Scenario-Based XYZ Pte Ltd is a company dealing with digital products and has about 800 million followers internationally which it regularly broadcasts news to via Twitter. They want to create a link shortener that allows them to maximise their understanding of their followers via statistics. Describe how you would advise them to proceed technically considering they can only provide a basic Linux-based server.
Please provide:
- A list of your perceived requirements
- A list of your derived technical requirements
- Description of platform infrastructure/third party software including justifications
- Description of business logic (including link shortening mechanism)
- Any other clarifications
Remember to keep their business objectives in mind!

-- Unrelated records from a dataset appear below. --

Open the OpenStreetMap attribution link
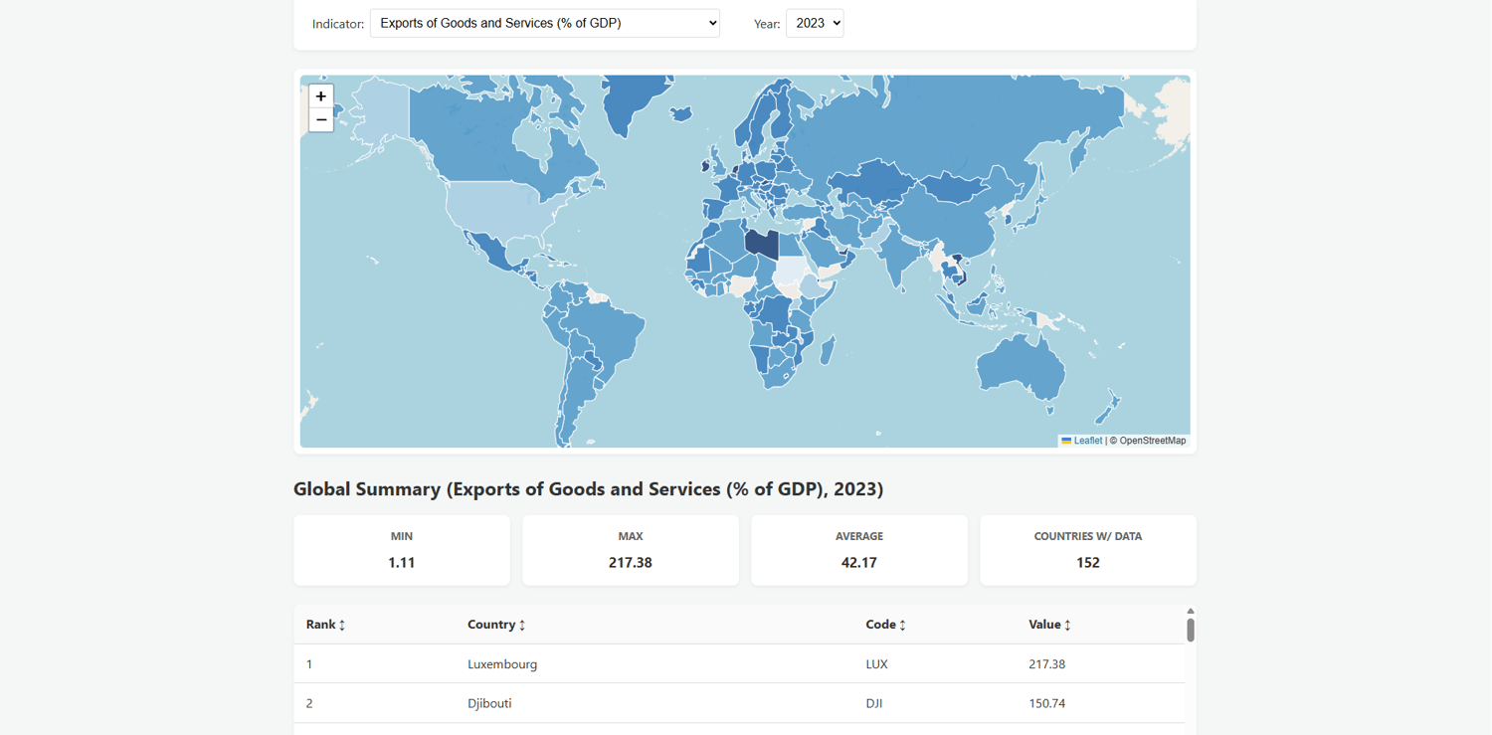(1152, 441)
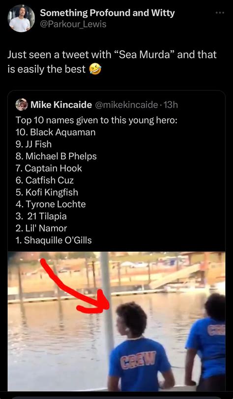Click the "5. Kofi Kingfish" line
Viewport: 233px width, 399px height.
point(47,192)
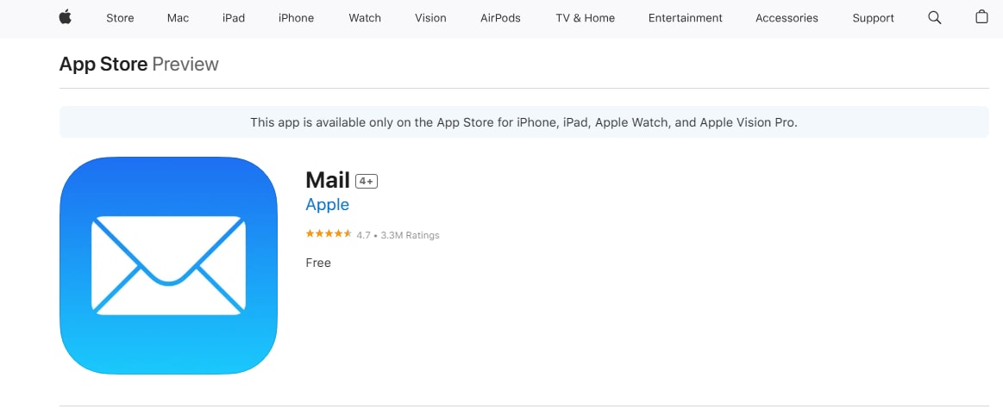Click the orange star rating
1003x409 pixels.
click(329, 234)
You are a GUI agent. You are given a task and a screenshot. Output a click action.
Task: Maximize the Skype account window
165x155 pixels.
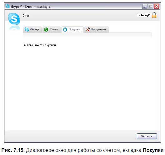click(151, 7)
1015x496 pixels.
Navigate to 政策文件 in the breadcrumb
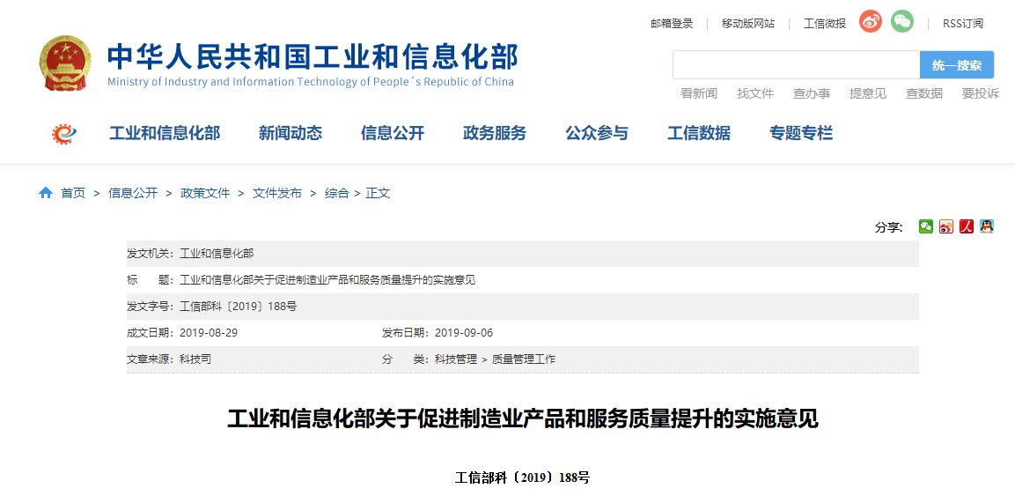[x=204, y=193]
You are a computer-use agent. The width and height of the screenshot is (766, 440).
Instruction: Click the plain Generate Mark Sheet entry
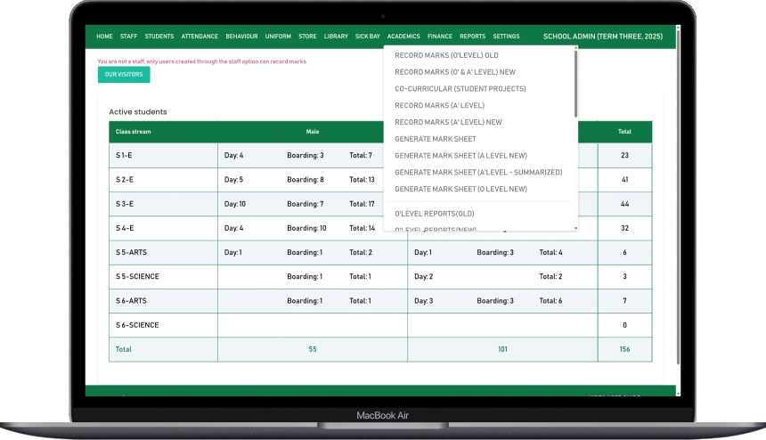pyautogui.click(x=436, y=139)
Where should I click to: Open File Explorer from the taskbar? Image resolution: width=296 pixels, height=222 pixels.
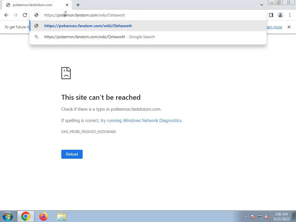[62, 217]
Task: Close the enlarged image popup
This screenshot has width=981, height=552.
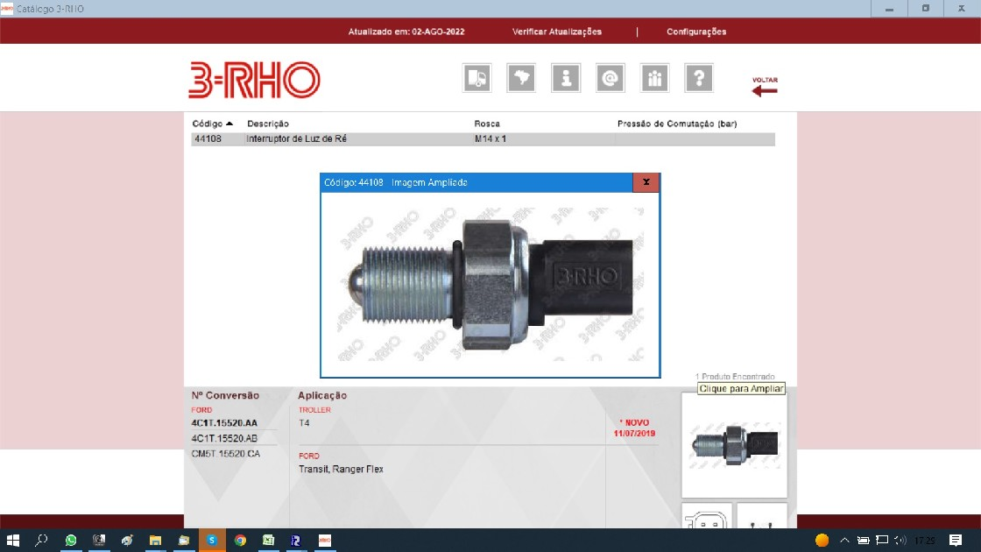Action: tap(646, 182)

To detract from the question, Twitter actually provides outbound link analytics as a service
https://analytics.twitter.com/about !
Perceived requirements:
The main objective of the client is to be able to understand their followers' attributes and behaviour after reading a tweet.

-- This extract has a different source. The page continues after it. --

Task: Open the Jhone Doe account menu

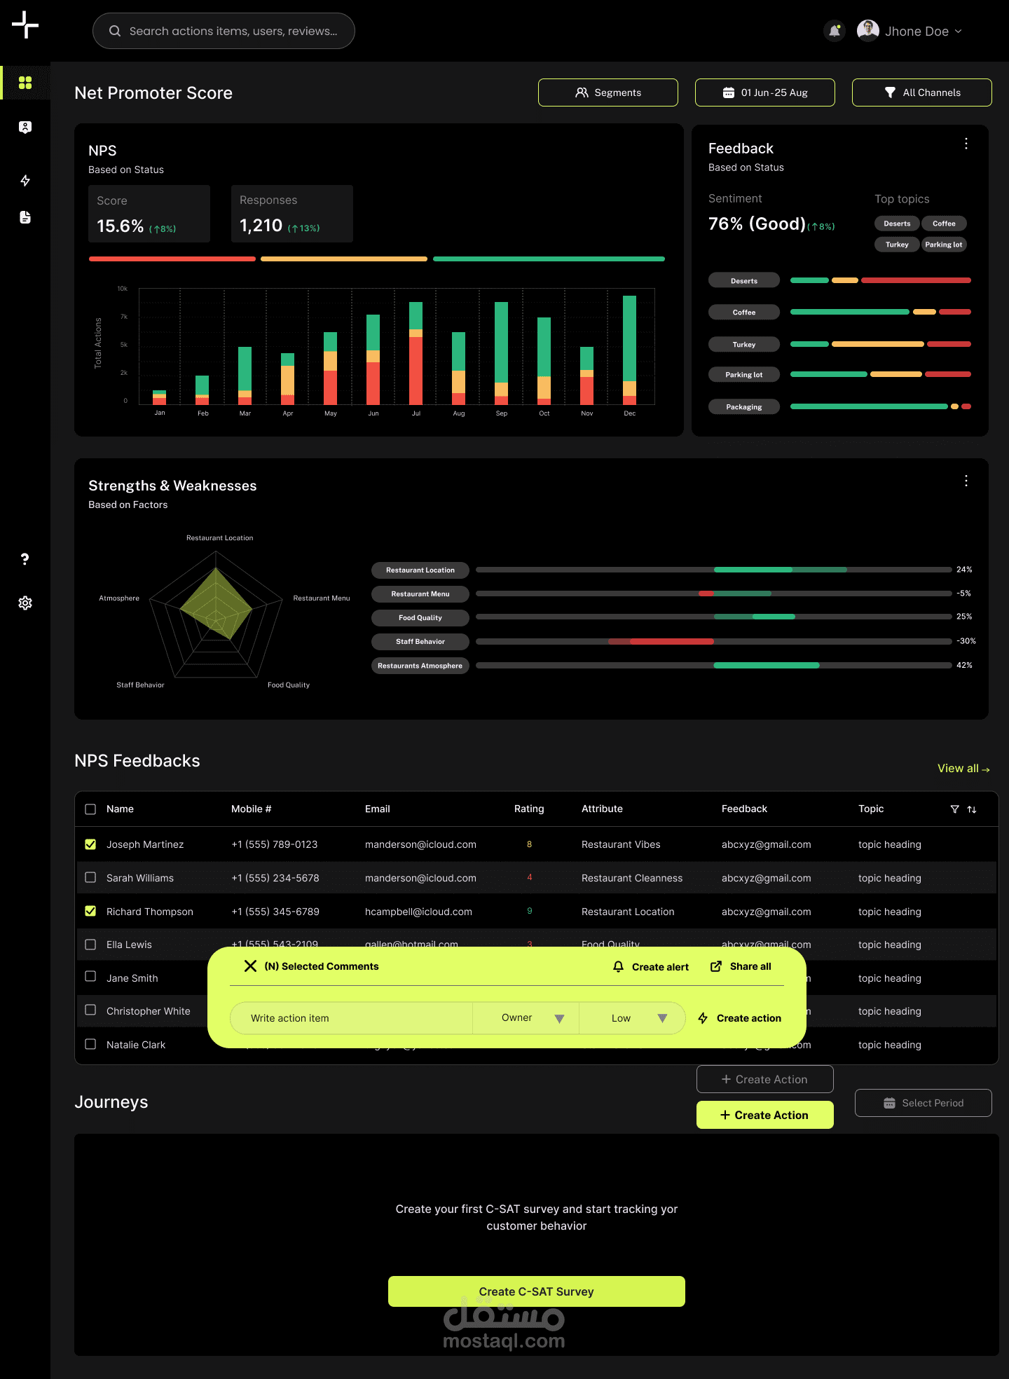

The client wants a simple proof-of-concept rather than a full blown implementation
Shortened URLs should be non-expiring
Shortened URLs should be as short as possible
Shortened URLs are write-once, read-often
Technical requirements:
The proof-of-concept has to maintain a one-one mapping of destination URLs to shortened keys
The proof-of-concept's design has to keep in mind high availability and redundancy but does not have to have that in implementation
Description of platform infrastructure:
The design will assume a (consistent hashing) distributed key-value store such as Amazon DynamoDB or Cassandra - reason being we don't need the relational properties, and DynamoDB is easier to scale.
Write-once, read-often has implications on the design of the system: split the URL generation endpoint from the redirection endpoint.
Analytics are done by mining the server access logs: should be much more performant than logging from the application server. Also decouples datamining from application serving
Business Logic:
1. Check user credentials (not implemented)
2. Validate destination_url
Begin (pseudo) Transaction - boto3 doesn't do real transactions unlike Java's AWS library
3. Retrieve last_stored_id from metadata table
4. Attempt to write last_stored_id(+1): destination_url to short_urls table
5. If successful, increment last_stored_id and update value in metadata table
5.1 If unsuccessful, retry from 3.
End (pseudo) Transaction
6. Return short_url to the caller
It's alright to play a little loose with last_stored_id, as the only thing we are concerned about is
not ending up overriding an existing short_url. This is enforced already by the database putItem call,
so the last_stored_id is just to make sure we don't have to try all the keys starting from 0.
If it is imperative for every short_url to be consecutive integers then consider writing a semaphore
to put a lock on the last_stored_id in the database.